Schulte explained that the government singled him out for prosecution and then working backward developed “an alternative reality, an upside-down world, a government twilight zone” to prove that he was the guilty party.

He spoke after Assistant U.S. Attorney David Denton gave his opening statement to the jury. Denton said that Schulte was responsible for an unprecedented leak that brought critical US intelligence gathering around the world “to a crashing halt.” Denton added that years of work and millions of dollars spent developing tools for “CIA sleuths” to spy on individuals “went up in smoke.” He said Schulte gave “precious secrets of America’s national defense” to the world.

Of course, Denton did not explain that the “intelligence gathering” tools, which were brought to the attention of the world by WikiLeaks, were being used in a thorough violation of US and international law.

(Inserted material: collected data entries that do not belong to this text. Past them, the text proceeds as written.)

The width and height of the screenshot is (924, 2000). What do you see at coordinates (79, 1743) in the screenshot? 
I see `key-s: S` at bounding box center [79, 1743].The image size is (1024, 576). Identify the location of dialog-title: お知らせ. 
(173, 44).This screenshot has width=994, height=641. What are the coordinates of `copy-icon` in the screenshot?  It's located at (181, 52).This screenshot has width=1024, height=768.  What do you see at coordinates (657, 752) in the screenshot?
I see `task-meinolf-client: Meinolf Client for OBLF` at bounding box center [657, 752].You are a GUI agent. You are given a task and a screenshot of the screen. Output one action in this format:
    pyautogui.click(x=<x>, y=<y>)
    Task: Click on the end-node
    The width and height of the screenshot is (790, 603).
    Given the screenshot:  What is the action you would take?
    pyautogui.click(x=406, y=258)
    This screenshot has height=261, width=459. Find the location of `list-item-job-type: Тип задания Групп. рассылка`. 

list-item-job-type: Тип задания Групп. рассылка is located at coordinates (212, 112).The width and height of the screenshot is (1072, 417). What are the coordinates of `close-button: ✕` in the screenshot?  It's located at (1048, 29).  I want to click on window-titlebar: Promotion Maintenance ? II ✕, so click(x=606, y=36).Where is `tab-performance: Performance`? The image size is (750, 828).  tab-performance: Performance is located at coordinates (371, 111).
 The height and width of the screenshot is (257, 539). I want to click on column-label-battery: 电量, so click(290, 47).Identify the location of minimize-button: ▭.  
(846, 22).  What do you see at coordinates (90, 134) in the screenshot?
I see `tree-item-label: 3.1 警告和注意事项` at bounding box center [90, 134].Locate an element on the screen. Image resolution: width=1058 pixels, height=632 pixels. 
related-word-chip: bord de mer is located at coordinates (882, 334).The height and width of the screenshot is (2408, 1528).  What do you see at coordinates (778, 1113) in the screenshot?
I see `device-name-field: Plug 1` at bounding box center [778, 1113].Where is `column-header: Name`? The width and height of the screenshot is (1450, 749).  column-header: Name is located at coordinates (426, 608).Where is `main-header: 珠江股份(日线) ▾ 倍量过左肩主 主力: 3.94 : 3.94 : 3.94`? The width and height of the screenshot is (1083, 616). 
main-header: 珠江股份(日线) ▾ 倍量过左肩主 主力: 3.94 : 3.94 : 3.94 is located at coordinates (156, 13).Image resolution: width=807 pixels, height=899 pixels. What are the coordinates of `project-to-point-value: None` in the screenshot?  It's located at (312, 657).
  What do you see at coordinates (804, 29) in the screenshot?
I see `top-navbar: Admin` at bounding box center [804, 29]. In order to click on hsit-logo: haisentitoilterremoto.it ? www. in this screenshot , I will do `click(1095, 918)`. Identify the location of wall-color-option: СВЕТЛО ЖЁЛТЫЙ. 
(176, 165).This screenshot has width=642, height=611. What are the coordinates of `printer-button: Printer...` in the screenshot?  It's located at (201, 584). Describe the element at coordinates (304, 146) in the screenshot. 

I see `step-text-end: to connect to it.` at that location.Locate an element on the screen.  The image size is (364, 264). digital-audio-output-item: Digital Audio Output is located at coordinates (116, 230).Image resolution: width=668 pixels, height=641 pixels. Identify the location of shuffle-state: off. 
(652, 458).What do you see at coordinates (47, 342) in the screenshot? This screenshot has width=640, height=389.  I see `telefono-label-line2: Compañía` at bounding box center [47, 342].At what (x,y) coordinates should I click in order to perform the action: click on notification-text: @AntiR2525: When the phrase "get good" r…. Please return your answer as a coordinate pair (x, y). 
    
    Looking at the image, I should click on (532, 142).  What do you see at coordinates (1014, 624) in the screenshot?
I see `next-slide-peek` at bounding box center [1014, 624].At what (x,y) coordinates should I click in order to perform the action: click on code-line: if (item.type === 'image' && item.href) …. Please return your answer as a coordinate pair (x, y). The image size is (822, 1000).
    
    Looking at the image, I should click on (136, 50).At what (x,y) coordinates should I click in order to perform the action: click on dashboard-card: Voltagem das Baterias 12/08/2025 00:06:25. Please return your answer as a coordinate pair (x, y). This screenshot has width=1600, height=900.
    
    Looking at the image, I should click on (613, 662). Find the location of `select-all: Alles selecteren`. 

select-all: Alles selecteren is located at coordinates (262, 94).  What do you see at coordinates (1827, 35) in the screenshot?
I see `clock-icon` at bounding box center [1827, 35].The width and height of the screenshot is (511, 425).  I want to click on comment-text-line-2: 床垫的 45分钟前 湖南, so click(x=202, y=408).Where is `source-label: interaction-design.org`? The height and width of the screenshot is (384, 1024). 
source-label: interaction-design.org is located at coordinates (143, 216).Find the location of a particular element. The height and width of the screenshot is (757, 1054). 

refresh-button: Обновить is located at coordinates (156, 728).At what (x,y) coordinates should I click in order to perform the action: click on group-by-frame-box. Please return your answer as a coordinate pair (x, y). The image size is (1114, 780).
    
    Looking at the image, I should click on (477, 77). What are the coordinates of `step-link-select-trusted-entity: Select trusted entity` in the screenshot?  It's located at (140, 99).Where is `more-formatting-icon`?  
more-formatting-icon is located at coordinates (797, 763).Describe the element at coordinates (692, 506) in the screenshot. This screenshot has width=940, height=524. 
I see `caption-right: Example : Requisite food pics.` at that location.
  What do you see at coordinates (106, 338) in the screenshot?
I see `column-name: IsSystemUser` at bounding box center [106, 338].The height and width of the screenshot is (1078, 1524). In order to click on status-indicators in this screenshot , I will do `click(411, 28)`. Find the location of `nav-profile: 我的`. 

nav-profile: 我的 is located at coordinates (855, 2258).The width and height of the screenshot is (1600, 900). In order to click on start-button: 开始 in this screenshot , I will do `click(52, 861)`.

As a matter of fact, it was due to the WikiLeaks’ disclosures—which did not include releasing the malware code publicly—that tech corporations such as Apple and Google were able to plug the security vulnerabilities the CIA was exploiting in their smartphones, tablets and computers. None of these highly important details of the criminal conduct of the US intelligence agencies are being discussed in the trial of Schulte.

Denton claimed that the government’s case against Schulte was airtight and that there was “devastating proof of this man’s crimes.” According to the government, Schulte was motivated to leak the “Vault 7” materials to WikiLeaks because he believed the CIA had disrespected him. Denton claimed Schulte was so disgruntled that he sought to “burn to the ground” the work that he had helped to create.

There are similarities between the prosecution and vendetta against Schulte and the treatment of WikiLeaks founder and publisher Julian Assange, who has been in detention at Her Majesty’s Prison Belmarsh in London for more than three years and facing extradition to the US on espionage charges. Assange was initially detained in the UK in December 2010 on bogus sexual assault charges filed in Sweden, and this was used as a pretext to persecute and attempt to punish him for revealing the crimes of US imperialism in Iraq and Afghanistan, as well as other exposures.

In the case of Schulte, who left the CIA in November 2016, his apartment was raided several times within weeks of the publication by WikiLeaks of the “Vault 7” trove. Schulte was not charged with an offense related to the CIA hack but instead was indicted in November 2017 on child pornography charges which was the basis for his initial detention in federal custody where he has remained for the past five years. Schulte has pled not guilty to those charges, and that case is still pending.

He was indicted by the U.S. Department of Justice on June 18, 2018, with “unauthorized disclosure of classified information and other offenses relating to the theft of classified material from the Central Intelligence Agency.” The indictment claims that Schulte stole backup files of the CIA malware tools and related documents that the agency stores each day in case of catastrophic failure of its servers.

Even though Judge Paul Crotty had authorized a $250,000 bail for Schulte shortly after his federal indictment, it was revoked after he was arrested on December 14, 2018, on the pornography charges in Virginia.

Schulte’s first trial began in New York in February 2020 and ended one month later when U.S. District Judge Crotty declared a mistrial. The retrial is being overseen by U.S. District Judge Jesse Furman and is expected to last five or six weeks and will include testimony from undercover CIA agents.

According to a report in Courthouse News, in preparation for the trial, Schulte and his support counsel are being permitted to access “classified government materials in a clandestine room on the ninth floor of the Manhattan federal courthouse” known as a Sensitive Compartmented Information Facility (SCIF), which is designed to house and protect government secrets.